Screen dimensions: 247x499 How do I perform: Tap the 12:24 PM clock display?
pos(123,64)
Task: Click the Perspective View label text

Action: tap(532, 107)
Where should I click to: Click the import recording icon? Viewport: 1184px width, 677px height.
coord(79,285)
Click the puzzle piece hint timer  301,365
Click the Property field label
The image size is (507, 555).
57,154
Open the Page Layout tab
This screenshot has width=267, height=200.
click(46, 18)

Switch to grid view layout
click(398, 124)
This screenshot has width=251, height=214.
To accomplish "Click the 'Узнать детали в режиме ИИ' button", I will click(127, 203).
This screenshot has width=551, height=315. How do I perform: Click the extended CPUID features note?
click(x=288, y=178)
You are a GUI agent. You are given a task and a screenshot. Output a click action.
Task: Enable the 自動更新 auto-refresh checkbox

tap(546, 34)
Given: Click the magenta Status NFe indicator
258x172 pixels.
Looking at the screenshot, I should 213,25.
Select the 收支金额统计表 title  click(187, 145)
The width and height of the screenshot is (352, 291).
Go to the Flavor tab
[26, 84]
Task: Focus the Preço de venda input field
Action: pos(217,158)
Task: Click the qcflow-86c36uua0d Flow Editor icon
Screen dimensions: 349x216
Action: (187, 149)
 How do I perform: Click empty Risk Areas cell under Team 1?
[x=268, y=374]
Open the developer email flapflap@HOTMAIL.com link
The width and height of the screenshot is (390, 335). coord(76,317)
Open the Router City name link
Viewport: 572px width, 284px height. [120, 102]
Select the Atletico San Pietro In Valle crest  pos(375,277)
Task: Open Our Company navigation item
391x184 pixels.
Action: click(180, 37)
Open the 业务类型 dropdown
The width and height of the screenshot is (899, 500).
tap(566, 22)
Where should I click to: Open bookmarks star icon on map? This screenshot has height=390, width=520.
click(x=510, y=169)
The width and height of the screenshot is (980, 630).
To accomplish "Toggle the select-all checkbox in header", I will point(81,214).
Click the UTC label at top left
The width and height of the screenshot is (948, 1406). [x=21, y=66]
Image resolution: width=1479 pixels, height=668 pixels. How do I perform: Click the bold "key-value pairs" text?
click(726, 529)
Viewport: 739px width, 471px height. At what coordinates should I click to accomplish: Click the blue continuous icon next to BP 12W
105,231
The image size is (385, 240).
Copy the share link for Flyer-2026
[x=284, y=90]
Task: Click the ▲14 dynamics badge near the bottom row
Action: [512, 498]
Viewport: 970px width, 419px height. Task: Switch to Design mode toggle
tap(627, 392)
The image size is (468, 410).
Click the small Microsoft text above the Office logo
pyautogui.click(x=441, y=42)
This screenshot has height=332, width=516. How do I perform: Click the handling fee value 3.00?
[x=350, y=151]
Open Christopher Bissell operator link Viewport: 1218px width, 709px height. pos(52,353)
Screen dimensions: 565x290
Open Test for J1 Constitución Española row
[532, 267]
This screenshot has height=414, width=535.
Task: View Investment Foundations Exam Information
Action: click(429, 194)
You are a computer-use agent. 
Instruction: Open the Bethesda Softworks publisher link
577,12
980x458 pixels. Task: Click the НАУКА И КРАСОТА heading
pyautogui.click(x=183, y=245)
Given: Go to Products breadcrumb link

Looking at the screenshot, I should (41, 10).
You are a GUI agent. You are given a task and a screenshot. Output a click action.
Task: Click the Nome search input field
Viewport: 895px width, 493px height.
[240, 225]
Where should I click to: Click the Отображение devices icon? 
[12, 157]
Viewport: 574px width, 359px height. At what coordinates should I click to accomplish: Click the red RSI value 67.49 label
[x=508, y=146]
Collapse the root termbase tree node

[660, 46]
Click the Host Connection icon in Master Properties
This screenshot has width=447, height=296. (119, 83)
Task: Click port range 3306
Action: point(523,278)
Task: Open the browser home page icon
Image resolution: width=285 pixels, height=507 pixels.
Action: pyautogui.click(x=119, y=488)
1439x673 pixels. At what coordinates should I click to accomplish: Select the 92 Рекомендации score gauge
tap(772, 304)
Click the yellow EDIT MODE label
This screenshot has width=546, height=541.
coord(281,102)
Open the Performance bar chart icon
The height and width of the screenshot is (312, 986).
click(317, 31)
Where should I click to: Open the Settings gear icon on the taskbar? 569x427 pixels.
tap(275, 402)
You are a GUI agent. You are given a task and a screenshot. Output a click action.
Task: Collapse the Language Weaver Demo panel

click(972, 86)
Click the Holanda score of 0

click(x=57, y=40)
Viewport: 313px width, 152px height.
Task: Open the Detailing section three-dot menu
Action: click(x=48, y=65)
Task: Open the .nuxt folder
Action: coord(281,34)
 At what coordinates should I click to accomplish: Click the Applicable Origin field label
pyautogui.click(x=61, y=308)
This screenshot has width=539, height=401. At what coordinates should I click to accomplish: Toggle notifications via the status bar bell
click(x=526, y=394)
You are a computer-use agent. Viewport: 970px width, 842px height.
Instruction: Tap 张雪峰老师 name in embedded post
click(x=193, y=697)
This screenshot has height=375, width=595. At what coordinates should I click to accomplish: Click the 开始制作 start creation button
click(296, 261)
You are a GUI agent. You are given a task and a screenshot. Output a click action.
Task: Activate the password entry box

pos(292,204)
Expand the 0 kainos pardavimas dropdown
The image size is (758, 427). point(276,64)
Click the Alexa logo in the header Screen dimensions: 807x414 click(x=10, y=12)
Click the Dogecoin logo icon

Task directions>
Look through the entries and return every line where "computer" appears.

Written answer>
You are a computer-use agent. 
You are a computer-use agent. Viewport: 970px width, 842px height.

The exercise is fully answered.